◆ Stored data:

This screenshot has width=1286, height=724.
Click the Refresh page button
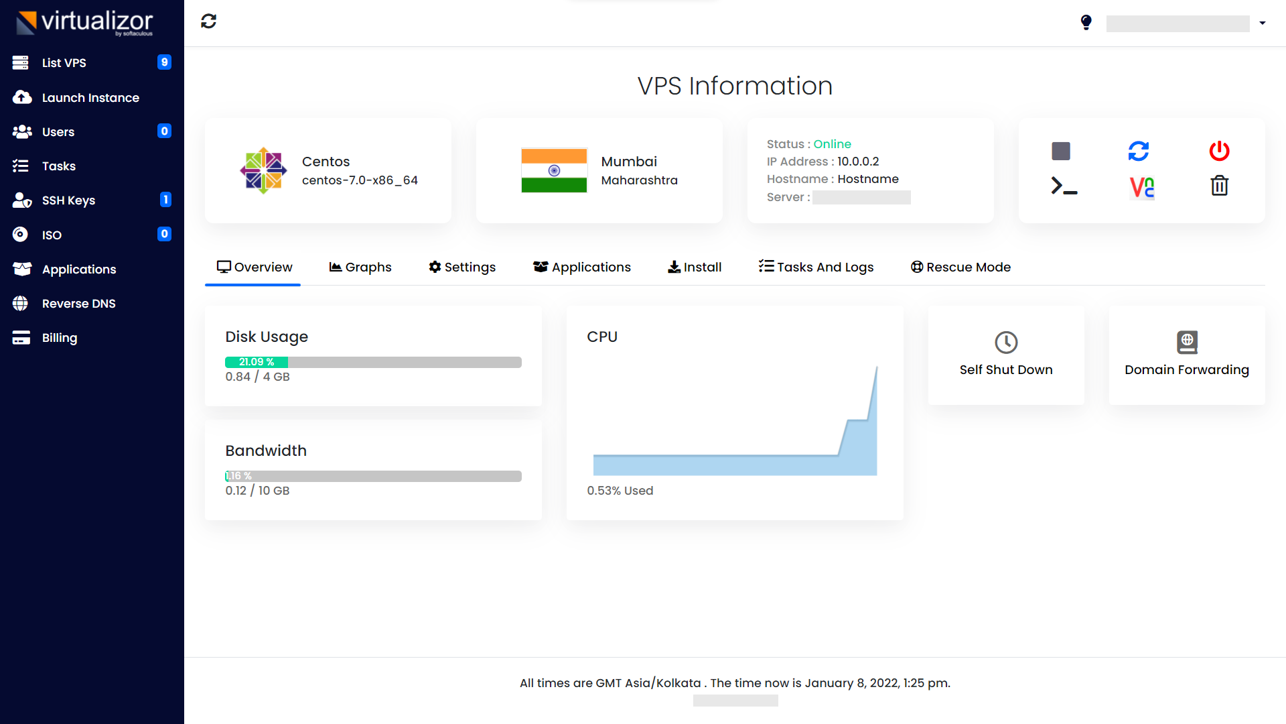[x=208, y=21]
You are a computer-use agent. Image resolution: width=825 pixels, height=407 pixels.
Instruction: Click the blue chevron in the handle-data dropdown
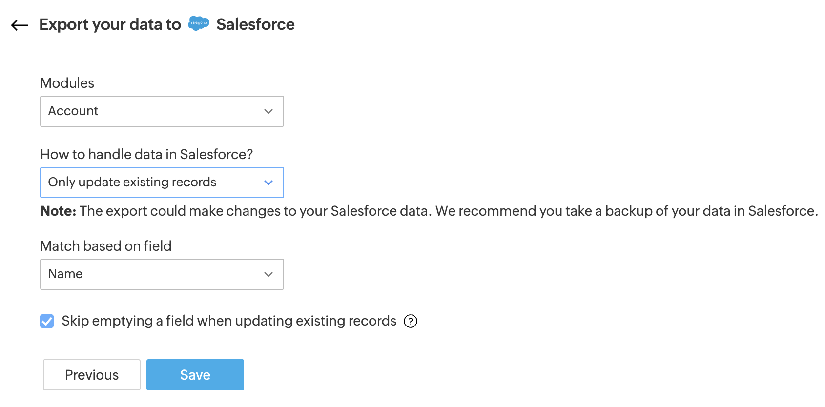click(x=268, y=183)
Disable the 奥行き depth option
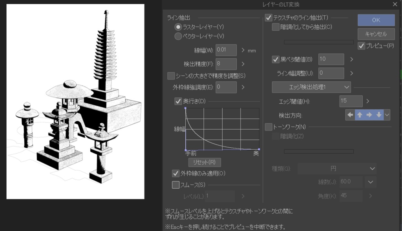This screenshot has width=402, height=231. (179, 101)
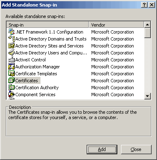
Task: Pick Active Directory Users and Computers icon
Action: [11, 53]
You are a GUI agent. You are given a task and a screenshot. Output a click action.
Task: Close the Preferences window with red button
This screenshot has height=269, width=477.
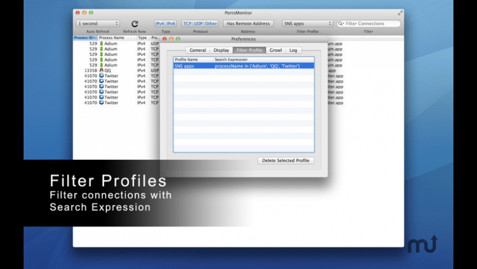click(164, 39)
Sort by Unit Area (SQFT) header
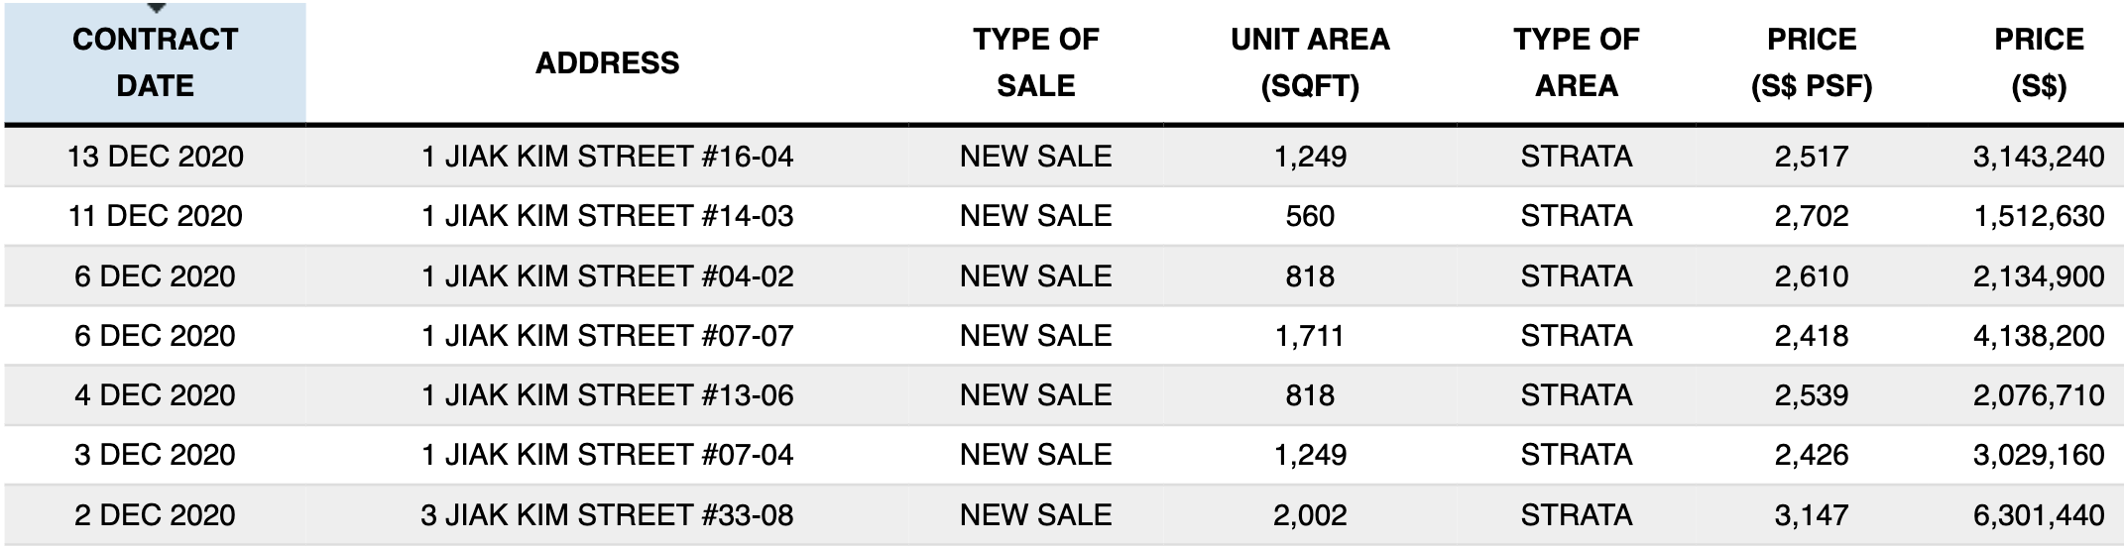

◆ About this exercise:
Restate each of the entries above word for word and skip every image.

◆ Solution below:
This screenshot has width=1286, height=724.
Click the Refresh page button
[x=208, y=21]
You are a computer-use agent. Image resolution: width=825 pixels, height=407 pixels.
Instruction: Click the blue chevron in the handle-data dropdown
click(x=268, y=183)
Disable the 奥行き depth option
This screenshot has width=402, height=231. (179, 101)
Task: Pick Active Directory Users and Computers icon
Action: [11, 53]
You are a GUI agent. You are given a task and a screenshot. Output a click action.
Task: Close the Preferences window with red button
This screenshot has height=269, width=477.
click(164, 39)
Sort by Unit Area (SQFT) header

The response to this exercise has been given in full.